We have already made a list of the people we will invite to the park during the next season. What we initially thought of as a curse—that only we could see the beast—has become an unexpected boon. It walks among them and none see it save those who need to be consumed.
And if anyone witnesses a sacrifice disappear—like magic!—well, it is an amusement park, and filled with wonders. One distant Harrell cousin saw his brother eaten and ran out, screaming, but of course he ran to the Harrell house. He was escorted back into the park under cover of night and left, unconscious, outside the temple. These dregs of our family lines are so often disappearing or running away, it is a small task to sweep up any bits of evidence in their wake.
I suspect we will be able to use this system for a very long time. I am so proud of how Linda has embraced our heritage, and I know my parents would be, as well.
JULY 22, 1974
I resent that my first entry in my mother’s book must be about disaster. I should have wrested control from her senile hands years ago. Perhaps then it would not have come to this. I am humiliated, though none of it is my fault. And still I am left with the mess!
If we had wanted Mister Jones’s family to come to the park, we would have invited them! Obviously his family was not the type of sacrifice we make. And of course the Strattons are beside themselves, because the little girl was from their line. Susan Stratton actually wept that a child was dead because of them.
No! She was consumed because we let so many be ignorant about what they owe their prosperity to. I have argued with my mother and the other families that we should bring everyone in on the truth, but they say it is too much, that others might not be comfortable. That they might want to stop it.
Would they, though? If they knew that, without what dwells in the center of the park, they would lose everything? I do not think they would! I think they would see the sense of it, the necessity, the honor of the responsibility. I think it is the secrecy that drives people away, like my father and older sister. Indeed, only those of us in the direct lines of the original seven families seem to stay in Asterion. Everyone else embarks for the world, leaving us behind, carried on the strength and support of what we do.
My park is closed. At least that fool lost his daughter on the last day of the season and we did not have to try and find another sacrifice. It is the only good thing that can be taken from that little girl’s death.
I will have to go back to the drawing board. All those years of faultless seasons, and now we must start anew. My mother is too old for this task, and no one else is up to it. It is mine now.
JULY 1, 1981
Before, when we could send in dozens of our undesirables to the Amazement Park and let the beast take its pick, we felt safe leaving the gate open, knowing on any given day of the season, more than two of our blood stood between us and the beast.
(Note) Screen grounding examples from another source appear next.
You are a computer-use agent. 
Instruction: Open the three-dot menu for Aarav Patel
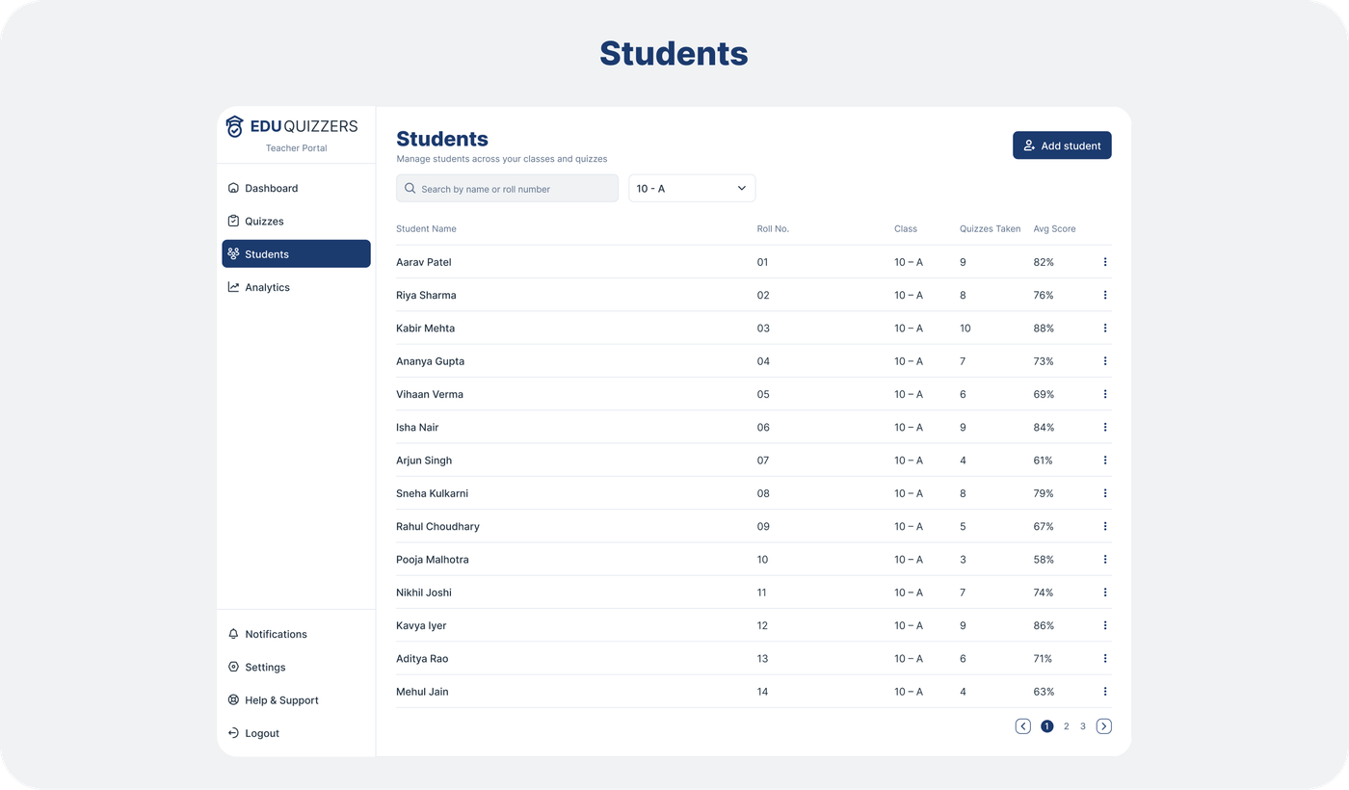[x=1105, y=261]
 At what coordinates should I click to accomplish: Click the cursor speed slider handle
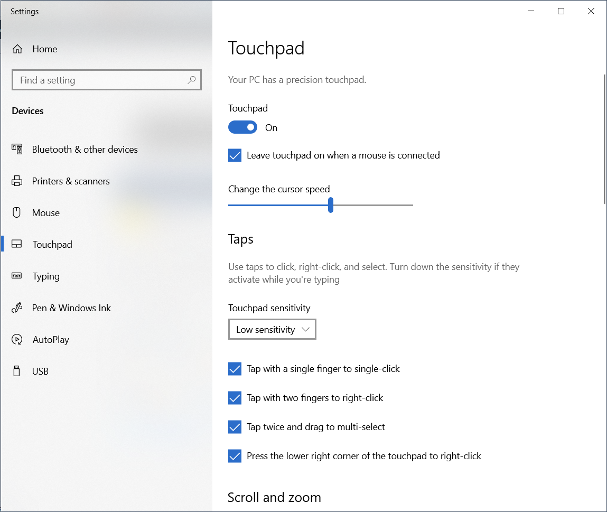(x=331, y=205)
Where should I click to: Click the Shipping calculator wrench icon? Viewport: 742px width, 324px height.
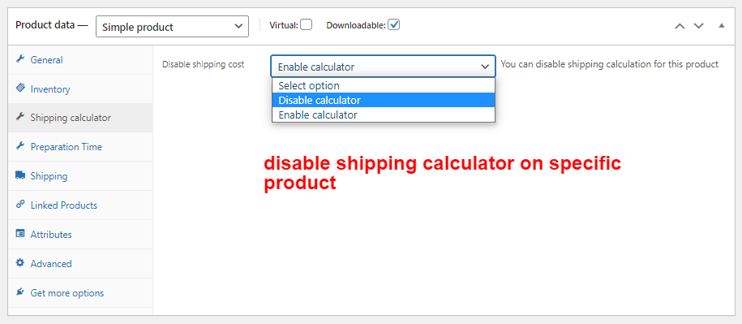[20, 118]
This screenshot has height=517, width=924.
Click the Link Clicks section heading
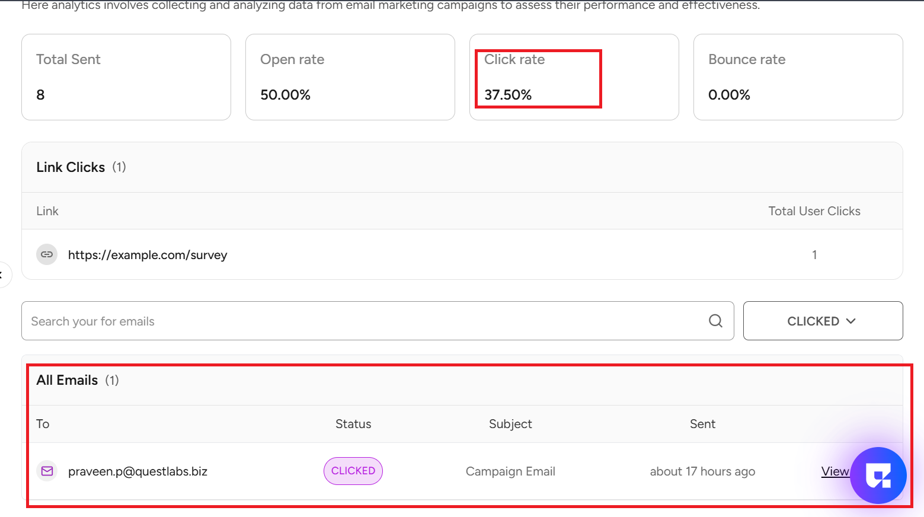[x=71, y=167]
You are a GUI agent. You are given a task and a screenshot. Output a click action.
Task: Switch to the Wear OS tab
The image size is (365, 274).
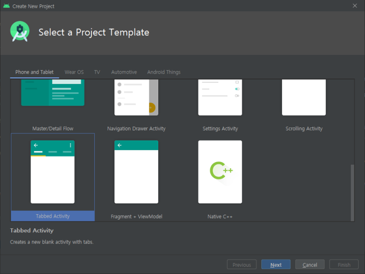(74, 72)
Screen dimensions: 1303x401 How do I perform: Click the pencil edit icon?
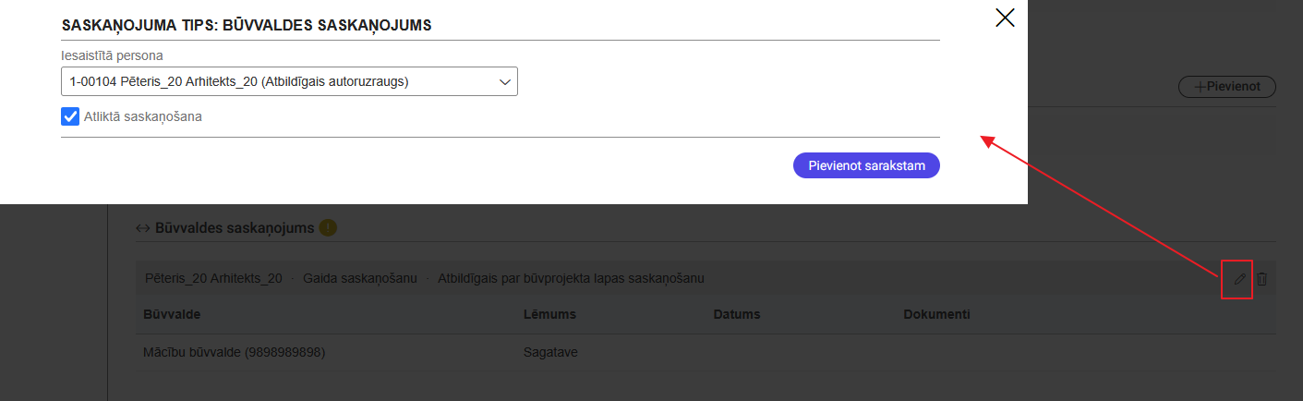pos(1239,278)
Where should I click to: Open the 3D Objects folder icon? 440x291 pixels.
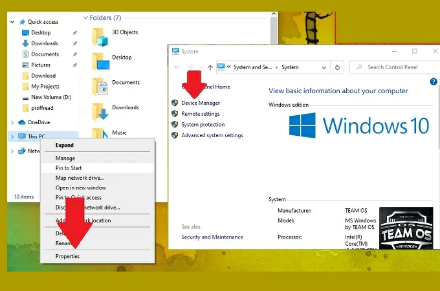(100, 35)
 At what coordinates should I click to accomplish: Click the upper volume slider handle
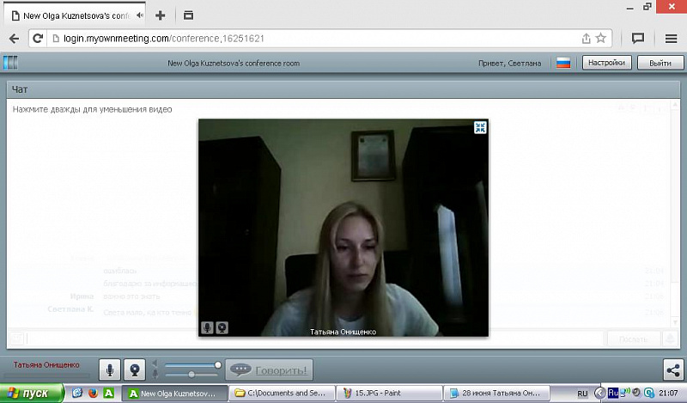point(218,365)
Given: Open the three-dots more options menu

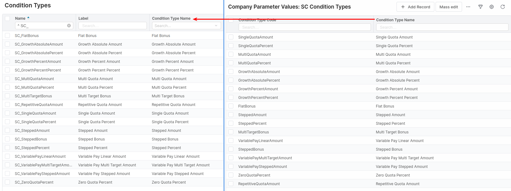Looking at the screenshot, I should click(468, 7).
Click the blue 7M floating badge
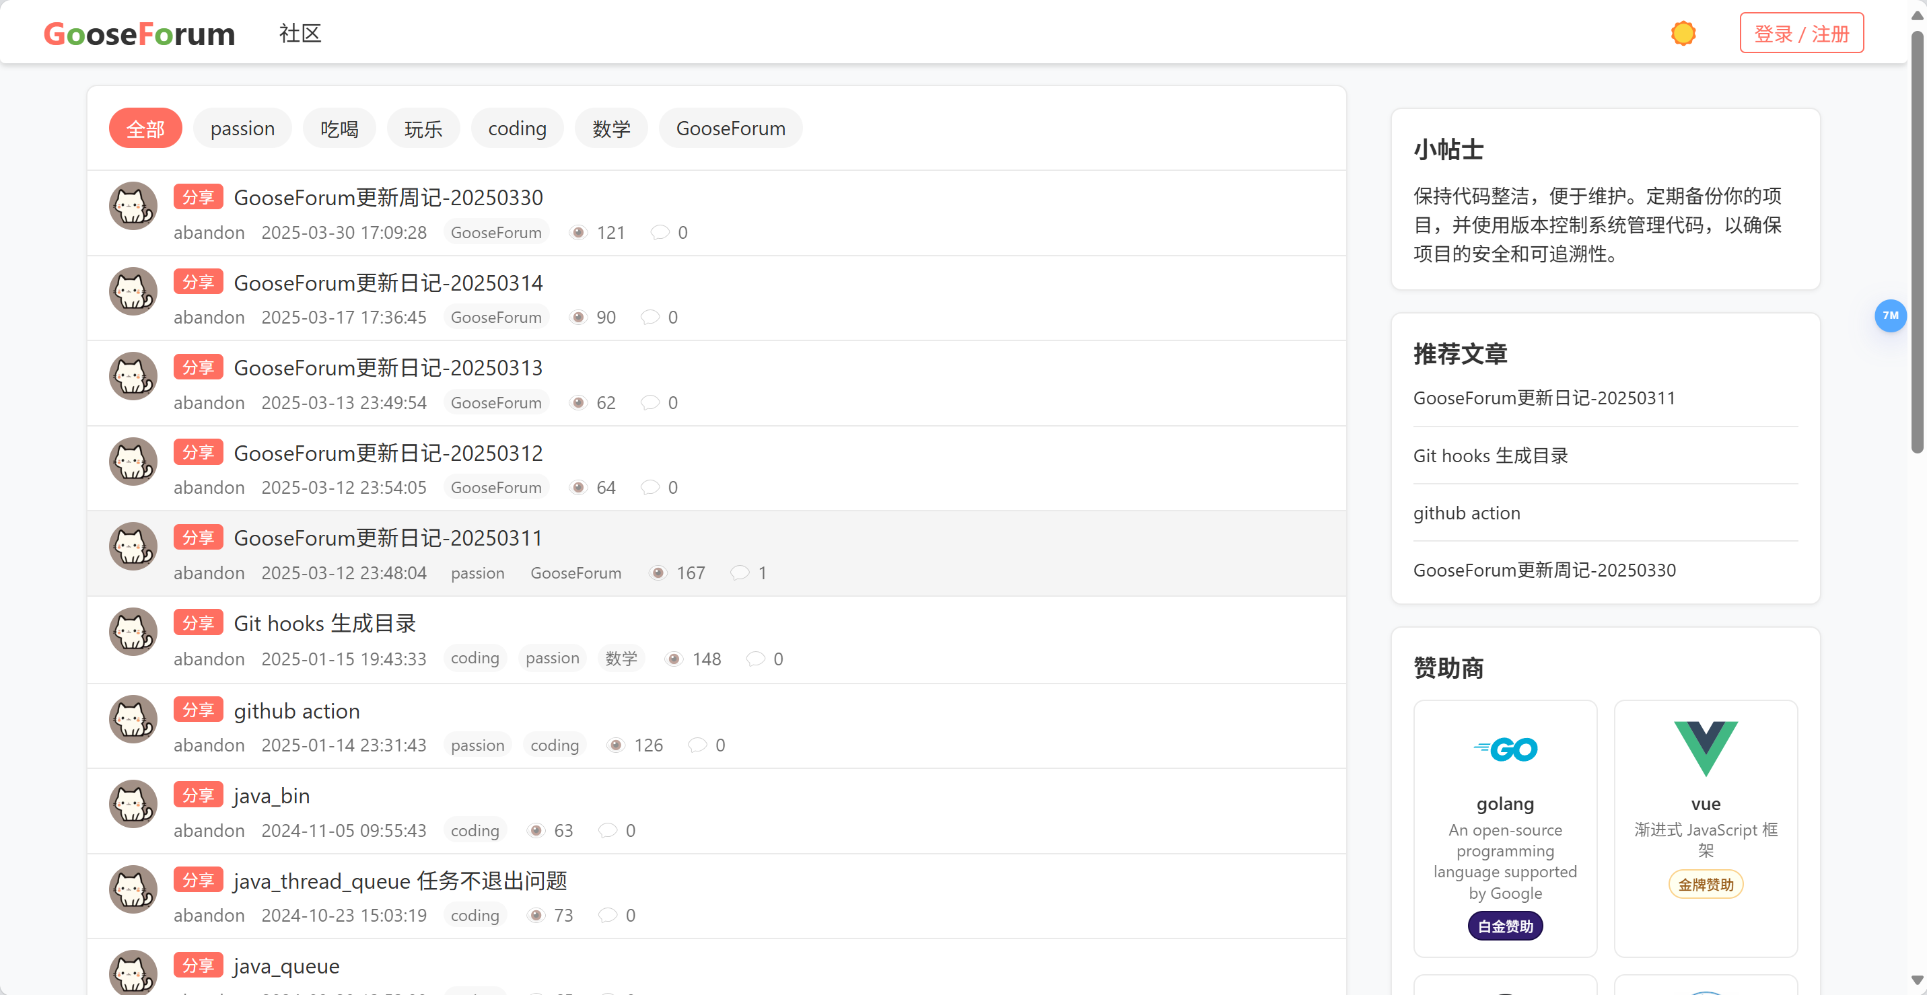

But now we are limited once more, and faced with the dilemma of sending fourteen in at once, or sending them in two by two.
I do not like having the gate open any longer than absolutely necessary. We have something special, something precious, both inside and outside the gate. We must guard it with everything we can.
I have hired fourteen people—none are aware of their connection to our families—to “clean up the park for potential reopening.” They are under strict instructions to work in pairs, but never in a group larger than two. They will sleep in the park. My hope is that, with our labyrinth of walls and trees and paths, they will not realize what is going on until it is too late. We have also reinforced the fence along the borders of the park, and set up fourteen watch towers. One for each of the original sacrifices. Their spirit, still watching over us, keeping us safe. Sometimes I climb into the tower named for my grandmother and gaze over the park, feeling connected to her as I will the trees and bushes to grow faster, higher, thicker, so I cannot see the temple and can simply enjoy the view.